For these reasons, two or more different catheters can be introduced during a single operation. This can be inconvenient to a surgeon who may be required to remove a variety of different catheters from their packages and then introduce these into the patient. Furthermore, the use of several different catheter designs can increase the cost of the operation.
It would thus be desirable to provide catheters and sheaths incorporating features of both a long lumen rapid exchange design and a short lumen rapid exchange design for use in vascular procedures.
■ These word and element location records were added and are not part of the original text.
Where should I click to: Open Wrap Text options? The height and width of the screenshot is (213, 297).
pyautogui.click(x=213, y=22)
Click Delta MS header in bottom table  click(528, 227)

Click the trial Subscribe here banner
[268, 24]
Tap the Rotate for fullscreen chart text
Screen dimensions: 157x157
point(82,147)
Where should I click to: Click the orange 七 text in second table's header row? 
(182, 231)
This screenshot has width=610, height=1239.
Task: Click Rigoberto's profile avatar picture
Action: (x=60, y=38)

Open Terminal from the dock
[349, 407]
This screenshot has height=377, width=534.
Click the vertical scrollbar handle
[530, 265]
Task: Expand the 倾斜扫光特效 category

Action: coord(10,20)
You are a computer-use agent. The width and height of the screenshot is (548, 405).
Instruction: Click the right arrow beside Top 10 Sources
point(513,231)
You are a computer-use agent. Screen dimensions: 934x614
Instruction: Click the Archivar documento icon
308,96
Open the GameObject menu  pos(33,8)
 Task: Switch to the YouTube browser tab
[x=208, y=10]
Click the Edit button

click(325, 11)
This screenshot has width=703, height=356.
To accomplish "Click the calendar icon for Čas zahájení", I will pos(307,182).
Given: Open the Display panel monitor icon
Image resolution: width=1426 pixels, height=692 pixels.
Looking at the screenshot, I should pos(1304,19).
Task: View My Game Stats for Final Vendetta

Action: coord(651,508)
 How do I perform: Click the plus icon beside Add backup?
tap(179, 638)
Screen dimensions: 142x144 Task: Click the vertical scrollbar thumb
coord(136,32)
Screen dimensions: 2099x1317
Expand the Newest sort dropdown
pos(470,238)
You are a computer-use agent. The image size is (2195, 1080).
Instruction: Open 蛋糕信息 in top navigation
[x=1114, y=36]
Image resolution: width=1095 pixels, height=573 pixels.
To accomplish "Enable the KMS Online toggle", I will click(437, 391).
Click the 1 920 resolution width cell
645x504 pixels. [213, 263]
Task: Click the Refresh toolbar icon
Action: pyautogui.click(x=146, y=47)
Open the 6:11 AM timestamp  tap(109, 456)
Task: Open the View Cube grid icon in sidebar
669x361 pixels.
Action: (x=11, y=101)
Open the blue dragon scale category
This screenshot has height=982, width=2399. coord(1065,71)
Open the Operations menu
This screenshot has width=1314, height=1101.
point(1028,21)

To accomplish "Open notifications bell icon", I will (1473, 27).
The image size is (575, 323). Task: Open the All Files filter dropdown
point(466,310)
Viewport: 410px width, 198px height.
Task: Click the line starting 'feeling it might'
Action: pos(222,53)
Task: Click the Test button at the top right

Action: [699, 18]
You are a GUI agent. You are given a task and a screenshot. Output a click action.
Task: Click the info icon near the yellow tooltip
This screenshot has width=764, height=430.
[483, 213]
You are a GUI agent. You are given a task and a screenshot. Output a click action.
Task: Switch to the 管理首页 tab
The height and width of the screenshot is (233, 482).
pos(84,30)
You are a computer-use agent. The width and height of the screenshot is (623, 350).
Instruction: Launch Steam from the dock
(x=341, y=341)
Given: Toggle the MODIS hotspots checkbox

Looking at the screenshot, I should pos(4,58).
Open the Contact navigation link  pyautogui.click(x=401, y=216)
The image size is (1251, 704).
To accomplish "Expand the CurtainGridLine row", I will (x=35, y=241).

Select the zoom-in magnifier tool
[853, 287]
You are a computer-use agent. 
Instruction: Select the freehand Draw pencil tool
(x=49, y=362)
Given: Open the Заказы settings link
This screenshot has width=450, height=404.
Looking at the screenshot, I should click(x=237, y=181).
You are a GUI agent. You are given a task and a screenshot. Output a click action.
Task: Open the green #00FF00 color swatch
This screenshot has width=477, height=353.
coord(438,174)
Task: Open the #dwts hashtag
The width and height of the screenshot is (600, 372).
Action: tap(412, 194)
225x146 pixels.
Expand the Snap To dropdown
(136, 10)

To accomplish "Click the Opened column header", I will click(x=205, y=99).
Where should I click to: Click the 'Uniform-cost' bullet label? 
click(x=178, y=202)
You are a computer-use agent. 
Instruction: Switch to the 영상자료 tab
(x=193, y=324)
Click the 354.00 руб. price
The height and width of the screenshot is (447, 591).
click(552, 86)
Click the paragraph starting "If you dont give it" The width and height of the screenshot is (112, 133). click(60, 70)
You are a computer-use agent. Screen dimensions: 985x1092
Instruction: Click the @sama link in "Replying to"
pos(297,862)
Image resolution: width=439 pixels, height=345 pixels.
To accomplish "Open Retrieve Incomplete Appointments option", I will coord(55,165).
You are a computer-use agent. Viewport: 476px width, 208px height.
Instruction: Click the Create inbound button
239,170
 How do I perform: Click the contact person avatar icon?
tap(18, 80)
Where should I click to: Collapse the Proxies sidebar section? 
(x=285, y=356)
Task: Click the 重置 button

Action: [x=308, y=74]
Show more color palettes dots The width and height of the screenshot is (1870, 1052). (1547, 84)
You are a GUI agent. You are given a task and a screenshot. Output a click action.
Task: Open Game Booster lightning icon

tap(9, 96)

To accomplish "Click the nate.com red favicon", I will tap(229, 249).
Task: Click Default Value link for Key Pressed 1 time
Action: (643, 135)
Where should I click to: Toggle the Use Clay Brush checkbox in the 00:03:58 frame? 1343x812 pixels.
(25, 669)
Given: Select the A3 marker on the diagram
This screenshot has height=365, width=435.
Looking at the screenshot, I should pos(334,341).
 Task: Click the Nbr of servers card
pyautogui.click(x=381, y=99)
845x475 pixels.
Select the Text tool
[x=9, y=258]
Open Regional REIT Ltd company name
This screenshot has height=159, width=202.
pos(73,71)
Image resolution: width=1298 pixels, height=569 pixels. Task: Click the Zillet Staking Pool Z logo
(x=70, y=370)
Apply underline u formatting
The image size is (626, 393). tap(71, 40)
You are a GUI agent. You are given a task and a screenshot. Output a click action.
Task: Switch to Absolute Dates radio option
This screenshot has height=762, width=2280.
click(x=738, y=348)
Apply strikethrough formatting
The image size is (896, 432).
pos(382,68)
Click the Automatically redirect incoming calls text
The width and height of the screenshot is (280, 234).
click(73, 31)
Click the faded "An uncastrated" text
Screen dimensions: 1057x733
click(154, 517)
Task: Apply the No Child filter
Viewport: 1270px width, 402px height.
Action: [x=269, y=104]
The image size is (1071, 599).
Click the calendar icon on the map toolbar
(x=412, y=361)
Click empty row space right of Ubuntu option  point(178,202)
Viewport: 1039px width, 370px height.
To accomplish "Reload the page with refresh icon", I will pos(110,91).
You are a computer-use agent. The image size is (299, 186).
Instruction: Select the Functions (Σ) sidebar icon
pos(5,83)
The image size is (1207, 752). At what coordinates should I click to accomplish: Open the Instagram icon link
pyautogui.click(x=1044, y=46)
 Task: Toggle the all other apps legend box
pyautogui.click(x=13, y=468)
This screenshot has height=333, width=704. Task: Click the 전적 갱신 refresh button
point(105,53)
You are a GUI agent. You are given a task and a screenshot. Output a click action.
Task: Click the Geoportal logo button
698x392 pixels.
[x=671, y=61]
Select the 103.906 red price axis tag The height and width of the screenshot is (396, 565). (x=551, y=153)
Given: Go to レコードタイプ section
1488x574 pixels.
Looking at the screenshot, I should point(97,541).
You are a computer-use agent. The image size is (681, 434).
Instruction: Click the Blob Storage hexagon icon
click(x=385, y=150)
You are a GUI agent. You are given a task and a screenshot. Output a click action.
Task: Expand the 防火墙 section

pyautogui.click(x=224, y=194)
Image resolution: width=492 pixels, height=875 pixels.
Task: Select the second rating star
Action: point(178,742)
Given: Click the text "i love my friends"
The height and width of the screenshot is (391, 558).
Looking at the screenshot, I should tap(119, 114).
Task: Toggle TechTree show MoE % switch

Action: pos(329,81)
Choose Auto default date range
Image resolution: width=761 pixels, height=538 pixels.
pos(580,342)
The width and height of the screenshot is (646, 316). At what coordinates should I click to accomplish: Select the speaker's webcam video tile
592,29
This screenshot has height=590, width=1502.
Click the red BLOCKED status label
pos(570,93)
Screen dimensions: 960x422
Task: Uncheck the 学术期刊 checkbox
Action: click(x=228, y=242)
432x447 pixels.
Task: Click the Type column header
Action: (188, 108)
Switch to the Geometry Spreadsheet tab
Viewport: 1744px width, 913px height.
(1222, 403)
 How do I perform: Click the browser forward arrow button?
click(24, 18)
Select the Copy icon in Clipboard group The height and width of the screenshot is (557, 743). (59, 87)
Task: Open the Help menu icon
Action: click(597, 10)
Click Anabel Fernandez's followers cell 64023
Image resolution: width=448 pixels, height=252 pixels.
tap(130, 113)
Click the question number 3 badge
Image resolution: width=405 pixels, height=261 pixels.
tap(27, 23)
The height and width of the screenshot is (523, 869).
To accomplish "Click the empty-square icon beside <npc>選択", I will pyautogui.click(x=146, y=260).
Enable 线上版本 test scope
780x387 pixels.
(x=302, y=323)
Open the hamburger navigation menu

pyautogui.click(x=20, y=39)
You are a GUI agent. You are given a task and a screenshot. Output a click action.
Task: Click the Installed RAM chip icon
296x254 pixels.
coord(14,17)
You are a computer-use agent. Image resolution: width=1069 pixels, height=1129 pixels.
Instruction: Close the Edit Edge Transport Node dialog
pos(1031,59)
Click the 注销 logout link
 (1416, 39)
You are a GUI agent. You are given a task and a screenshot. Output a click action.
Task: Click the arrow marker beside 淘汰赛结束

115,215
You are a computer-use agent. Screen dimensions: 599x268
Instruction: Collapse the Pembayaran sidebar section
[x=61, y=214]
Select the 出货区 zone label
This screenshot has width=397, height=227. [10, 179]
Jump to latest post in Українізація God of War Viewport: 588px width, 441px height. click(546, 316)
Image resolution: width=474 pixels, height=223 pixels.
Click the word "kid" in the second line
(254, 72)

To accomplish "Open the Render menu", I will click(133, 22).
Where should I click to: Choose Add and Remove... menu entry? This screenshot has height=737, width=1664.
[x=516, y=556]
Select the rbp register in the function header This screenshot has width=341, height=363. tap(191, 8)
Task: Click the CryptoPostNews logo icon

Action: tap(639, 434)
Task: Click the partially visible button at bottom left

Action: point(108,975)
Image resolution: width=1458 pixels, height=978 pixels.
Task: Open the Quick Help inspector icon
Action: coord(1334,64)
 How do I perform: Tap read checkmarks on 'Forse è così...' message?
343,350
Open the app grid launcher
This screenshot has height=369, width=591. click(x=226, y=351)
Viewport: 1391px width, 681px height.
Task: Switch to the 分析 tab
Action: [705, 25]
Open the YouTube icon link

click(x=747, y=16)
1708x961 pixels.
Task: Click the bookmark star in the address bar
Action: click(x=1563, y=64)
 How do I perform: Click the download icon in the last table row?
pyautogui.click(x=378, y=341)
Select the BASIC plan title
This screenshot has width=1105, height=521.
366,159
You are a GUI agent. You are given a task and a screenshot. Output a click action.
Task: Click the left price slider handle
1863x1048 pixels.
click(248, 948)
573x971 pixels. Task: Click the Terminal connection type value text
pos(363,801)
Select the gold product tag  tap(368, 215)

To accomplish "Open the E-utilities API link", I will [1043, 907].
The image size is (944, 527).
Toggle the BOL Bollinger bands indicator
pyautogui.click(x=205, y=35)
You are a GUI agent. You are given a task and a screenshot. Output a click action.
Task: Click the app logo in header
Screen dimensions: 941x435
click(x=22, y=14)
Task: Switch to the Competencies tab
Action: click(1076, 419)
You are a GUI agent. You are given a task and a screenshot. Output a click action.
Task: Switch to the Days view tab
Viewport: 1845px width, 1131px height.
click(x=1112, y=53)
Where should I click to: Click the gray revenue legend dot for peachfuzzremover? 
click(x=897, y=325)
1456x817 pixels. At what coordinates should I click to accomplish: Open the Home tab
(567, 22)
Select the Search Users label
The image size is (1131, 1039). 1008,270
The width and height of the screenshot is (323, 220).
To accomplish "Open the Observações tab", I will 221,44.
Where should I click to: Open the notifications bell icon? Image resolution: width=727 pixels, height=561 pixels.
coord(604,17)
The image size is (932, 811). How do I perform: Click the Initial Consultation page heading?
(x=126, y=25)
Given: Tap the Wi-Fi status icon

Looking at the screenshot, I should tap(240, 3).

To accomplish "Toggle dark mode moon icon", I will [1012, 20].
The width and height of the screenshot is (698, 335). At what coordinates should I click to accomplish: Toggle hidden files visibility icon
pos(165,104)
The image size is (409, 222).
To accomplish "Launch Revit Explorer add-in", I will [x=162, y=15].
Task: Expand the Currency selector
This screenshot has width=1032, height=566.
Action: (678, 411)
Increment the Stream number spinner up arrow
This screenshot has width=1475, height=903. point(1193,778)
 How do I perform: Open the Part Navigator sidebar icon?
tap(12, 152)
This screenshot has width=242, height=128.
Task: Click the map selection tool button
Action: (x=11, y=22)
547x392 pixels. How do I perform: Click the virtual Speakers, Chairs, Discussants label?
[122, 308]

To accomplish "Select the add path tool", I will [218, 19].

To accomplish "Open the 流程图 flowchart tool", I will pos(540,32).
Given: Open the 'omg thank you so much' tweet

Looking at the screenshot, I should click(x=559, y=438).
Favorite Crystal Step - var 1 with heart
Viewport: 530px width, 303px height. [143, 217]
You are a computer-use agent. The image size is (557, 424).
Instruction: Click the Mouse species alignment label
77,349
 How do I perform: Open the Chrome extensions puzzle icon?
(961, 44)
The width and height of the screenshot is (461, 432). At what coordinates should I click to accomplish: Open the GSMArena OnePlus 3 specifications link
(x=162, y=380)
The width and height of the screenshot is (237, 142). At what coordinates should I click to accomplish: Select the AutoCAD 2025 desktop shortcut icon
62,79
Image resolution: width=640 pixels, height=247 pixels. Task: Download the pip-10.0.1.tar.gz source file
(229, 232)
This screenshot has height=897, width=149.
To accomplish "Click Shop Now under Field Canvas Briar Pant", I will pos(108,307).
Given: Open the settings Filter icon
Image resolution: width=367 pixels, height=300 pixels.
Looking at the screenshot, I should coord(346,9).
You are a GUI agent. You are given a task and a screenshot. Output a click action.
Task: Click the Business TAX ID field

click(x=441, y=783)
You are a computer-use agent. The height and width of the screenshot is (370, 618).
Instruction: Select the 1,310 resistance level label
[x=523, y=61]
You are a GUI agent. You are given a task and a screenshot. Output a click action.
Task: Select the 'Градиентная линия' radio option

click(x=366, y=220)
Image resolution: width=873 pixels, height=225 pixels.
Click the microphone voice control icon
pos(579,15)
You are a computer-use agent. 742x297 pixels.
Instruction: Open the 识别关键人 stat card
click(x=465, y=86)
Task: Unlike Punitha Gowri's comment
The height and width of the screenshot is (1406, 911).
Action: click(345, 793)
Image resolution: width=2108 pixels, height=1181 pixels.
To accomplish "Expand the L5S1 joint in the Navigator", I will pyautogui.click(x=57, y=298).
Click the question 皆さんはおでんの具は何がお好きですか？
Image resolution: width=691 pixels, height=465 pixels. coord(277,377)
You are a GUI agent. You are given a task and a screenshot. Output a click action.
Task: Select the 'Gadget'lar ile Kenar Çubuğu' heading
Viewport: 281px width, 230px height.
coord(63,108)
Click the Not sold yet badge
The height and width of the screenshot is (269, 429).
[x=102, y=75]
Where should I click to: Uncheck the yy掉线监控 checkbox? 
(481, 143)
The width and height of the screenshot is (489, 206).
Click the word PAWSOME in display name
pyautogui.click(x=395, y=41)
For instance, it would be desirable to employ the long lumen rapid exchange design in situations where trackability is required and the short lumen rapid exchange catheter to treat very small vessels.
2. Description of the Background Art
Vascular ultrasonic imaging catheters having rapid exchange designs are described in U.S. Pat. Nos. 5,201,316; 5,024,234; and 4,951,677. Catheter sheaths having guide wire side ports near their distal ends are described in U.S. Pat. Nos. 4,932,413; 4,824,435; and 4,552,554. A short lumen rapid exchange balloon dilation catheter is described in U.S. Pat. No. B 1 4,762,129. An ultrasonic imaging catheter having a common distal lumen is described in U.S. Pat. No. 5,203,338. A monorail sheath catheter usable with an ultrasonic imaging core was described in a Product Development Update of Intertherapy, Costa Mesa, Cal, dated: Fall 1990. A catheter having a guide wire lumen with a slidable sleeve is described in PCT International Application No. PCT/US93/07323.